**What this task involves:** Restate word for word the lines of the records below, starting at the line that contains "The image size is (364, 227)." and ending at the line that contains "Task: Select the Object move axis radio", with both of those lines included and nothing else.

====== Data

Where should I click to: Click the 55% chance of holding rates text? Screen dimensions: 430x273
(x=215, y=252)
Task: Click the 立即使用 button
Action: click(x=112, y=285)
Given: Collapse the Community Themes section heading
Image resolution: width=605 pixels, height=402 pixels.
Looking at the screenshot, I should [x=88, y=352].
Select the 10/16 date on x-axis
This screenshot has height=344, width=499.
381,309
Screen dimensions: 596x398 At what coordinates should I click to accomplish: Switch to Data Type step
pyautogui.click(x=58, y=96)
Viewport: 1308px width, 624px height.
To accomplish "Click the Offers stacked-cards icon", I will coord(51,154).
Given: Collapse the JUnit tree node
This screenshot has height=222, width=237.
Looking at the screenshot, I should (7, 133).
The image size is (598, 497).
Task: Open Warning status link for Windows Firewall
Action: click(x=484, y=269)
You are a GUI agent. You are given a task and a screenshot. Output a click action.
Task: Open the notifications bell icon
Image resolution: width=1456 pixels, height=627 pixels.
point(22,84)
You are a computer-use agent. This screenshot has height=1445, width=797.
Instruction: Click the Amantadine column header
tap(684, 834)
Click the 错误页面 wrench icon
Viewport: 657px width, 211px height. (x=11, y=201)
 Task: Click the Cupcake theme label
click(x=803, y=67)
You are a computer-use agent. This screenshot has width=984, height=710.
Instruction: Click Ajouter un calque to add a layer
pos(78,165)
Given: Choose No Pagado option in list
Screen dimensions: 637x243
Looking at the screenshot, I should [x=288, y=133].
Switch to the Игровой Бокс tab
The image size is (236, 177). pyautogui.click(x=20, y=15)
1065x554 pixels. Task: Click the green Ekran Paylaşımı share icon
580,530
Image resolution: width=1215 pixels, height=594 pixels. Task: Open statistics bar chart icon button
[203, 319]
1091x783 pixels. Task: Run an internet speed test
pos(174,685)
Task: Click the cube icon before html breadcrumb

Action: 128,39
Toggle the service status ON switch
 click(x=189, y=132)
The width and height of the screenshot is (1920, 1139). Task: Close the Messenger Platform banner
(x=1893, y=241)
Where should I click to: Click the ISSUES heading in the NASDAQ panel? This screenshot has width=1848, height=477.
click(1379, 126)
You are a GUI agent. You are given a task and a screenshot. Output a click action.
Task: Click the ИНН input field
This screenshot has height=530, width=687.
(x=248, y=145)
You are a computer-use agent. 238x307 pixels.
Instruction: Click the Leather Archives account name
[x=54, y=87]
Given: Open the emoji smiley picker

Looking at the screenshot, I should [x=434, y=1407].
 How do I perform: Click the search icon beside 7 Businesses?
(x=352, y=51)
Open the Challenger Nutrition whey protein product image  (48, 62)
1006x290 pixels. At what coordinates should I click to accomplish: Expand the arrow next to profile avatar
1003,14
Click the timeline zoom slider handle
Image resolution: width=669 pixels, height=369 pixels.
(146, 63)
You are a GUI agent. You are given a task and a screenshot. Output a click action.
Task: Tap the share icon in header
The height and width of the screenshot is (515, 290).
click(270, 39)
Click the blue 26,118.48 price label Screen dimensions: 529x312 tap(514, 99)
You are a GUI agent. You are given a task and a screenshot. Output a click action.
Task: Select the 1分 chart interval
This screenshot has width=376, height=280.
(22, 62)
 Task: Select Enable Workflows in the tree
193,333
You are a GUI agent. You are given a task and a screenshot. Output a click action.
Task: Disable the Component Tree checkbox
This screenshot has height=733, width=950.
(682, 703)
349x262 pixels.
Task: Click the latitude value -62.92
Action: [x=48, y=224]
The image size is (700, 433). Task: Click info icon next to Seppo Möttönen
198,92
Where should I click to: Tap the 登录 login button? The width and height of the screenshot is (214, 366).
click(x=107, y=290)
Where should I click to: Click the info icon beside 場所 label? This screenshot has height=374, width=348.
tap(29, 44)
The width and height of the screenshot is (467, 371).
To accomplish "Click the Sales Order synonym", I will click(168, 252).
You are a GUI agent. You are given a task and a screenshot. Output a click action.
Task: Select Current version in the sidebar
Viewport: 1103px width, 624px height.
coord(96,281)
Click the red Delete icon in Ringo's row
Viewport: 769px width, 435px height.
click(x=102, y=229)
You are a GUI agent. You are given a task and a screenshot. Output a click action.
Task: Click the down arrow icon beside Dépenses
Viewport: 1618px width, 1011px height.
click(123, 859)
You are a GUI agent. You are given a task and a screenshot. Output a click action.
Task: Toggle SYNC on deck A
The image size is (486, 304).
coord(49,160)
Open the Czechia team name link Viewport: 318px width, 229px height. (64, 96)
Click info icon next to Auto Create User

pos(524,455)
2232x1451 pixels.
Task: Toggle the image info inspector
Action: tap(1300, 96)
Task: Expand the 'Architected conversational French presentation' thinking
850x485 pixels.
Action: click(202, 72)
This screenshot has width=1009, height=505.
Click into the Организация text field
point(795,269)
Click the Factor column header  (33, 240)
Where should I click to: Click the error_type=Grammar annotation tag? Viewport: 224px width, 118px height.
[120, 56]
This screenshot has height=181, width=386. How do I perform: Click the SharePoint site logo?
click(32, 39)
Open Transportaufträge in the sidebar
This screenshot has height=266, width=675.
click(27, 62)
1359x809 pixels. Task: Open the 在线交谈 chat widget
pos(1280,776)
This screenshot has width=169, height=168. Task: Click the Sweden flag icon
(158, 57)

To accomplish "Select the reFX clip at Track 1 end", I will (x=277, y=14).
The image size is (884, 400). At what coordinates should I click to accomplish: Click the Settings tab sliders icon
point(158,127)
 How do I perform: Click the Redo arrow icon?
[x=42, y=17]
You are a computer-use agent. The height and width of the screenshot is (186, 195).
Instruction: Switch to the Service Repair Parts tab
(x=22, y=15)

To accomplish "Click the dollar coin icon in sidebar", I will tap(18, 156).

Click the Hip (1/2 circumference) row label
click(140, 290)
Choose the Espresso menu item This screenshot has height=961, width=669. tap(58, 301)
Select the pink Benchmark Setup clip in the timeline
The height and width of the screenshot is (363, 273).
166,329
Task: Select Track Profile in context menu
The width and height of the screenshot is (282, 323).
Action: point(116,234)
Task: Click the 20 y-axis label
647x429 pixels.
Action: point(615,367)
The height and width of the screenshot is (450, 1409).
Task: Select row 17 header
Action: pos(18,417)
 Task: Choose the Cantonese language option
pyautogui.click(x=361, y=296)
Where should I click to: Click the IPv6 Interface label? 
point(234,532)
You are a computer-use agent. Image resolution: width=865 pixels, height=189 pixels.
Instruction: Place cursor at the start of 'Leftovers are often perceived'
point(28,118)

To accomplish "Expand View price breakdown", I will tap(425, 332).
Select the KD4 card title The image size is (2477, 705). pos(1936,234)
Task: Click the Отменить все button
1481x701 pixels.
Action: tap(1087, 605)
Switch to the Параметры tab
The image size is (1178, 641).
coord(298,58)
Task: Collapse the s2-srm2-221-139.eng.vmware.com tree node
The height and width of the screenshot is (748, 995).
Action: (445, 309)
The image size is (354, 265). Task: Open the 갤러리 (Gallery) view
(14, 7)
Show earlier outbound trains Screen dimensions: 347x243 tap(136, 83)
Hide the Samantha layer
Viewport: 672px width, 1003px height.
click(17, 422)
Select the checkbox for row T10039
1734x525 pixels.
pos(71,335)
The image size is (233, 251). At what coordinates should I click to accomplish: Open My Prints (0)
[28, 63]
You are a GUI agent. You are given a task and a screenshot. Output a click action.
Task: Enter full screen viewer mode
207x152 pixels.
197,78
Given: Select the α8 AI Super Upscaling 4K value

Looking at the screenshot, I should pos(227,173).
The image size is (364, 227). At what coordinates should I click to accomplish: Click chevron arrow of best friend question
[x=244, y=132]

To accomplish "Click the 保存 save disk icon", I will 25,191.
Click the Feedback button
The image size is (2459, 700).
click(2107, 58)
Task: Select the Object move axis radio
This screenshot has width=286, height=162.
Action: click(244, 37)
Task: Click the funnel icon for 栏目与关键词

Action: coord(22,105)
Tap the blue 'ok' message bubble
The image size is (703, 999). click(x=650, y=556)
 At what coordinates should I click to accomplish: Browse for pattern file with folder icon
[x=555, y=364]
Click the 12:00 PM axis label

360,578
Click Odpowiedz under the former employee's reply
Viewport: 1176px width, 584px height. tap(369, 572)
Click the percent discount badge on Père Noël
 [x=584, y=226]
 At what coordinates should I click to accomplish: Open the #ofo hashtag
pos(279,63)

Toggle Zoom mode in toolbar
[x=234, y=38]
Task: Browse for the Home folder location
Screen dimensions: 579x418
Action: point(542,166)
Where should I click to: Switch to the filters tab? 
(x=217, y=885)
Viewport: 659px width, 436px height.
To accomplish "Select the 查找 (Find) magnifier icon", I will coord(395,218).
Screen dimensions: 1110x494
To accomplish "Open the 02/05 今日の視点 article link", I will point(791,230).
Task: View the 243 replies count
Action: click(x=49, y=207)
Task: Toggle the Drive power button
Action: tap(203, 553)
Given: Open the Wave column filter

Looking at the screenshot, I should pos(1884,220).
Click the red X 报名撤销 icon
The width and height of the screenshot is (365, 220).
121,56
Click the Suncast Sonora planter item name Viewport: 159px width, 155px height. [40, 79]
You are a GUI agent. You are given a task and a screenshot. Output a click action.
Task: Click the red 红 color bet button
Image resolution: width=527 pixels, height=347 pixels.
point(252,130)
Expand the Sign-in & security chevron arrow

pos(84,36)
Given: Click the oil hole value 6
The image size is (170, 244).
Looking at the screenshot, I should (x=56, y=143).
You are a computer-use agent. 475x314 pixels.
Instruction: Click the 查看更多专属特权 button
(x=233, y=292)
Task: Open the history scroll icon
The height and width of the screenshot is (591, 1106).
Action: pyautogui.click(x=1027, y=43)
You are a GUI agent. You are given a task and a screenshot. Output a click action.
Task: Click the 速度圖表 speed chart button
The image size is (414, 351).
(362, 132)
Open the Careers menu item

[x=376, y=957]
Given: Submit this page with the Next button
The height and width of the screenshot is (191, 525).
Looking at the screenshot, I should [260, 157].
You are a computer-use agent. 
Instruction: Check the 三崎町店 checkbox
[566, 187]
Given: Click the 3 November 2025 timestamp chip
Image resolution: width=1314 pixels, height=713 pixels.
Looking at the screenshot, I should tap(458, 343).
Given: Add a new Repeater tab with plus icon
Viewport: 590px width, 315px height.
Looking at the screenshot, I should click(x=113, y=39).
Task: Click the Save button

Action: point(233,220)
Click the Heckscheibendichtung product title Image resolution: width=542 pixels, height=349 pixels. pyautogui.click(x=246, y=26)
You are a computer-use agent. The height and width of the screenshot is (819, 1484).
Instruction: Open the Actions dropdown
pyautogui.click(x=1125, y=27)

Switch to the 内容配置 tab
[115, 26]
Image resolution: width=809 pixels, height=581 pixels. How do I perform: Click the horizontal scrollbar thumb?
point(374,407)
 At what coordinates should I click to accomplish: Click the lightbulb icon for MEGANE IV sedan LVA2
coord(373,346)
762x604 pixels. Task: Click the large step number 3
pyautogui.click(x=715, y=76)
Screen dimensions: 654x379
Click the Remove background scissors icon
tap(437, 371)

============

**Solution to this exercise:**
The image size is (364, 227). At what coordinates should I click to accomplish: Click chevron arrow of best friend question
[x=244, y=132]

To accomplish "Click the 保存 save disk icon", I will 25,191.
Click the Feedback button
The image size is (2459, 700).
click(2107, 58)
Task: Select the Object move axis radio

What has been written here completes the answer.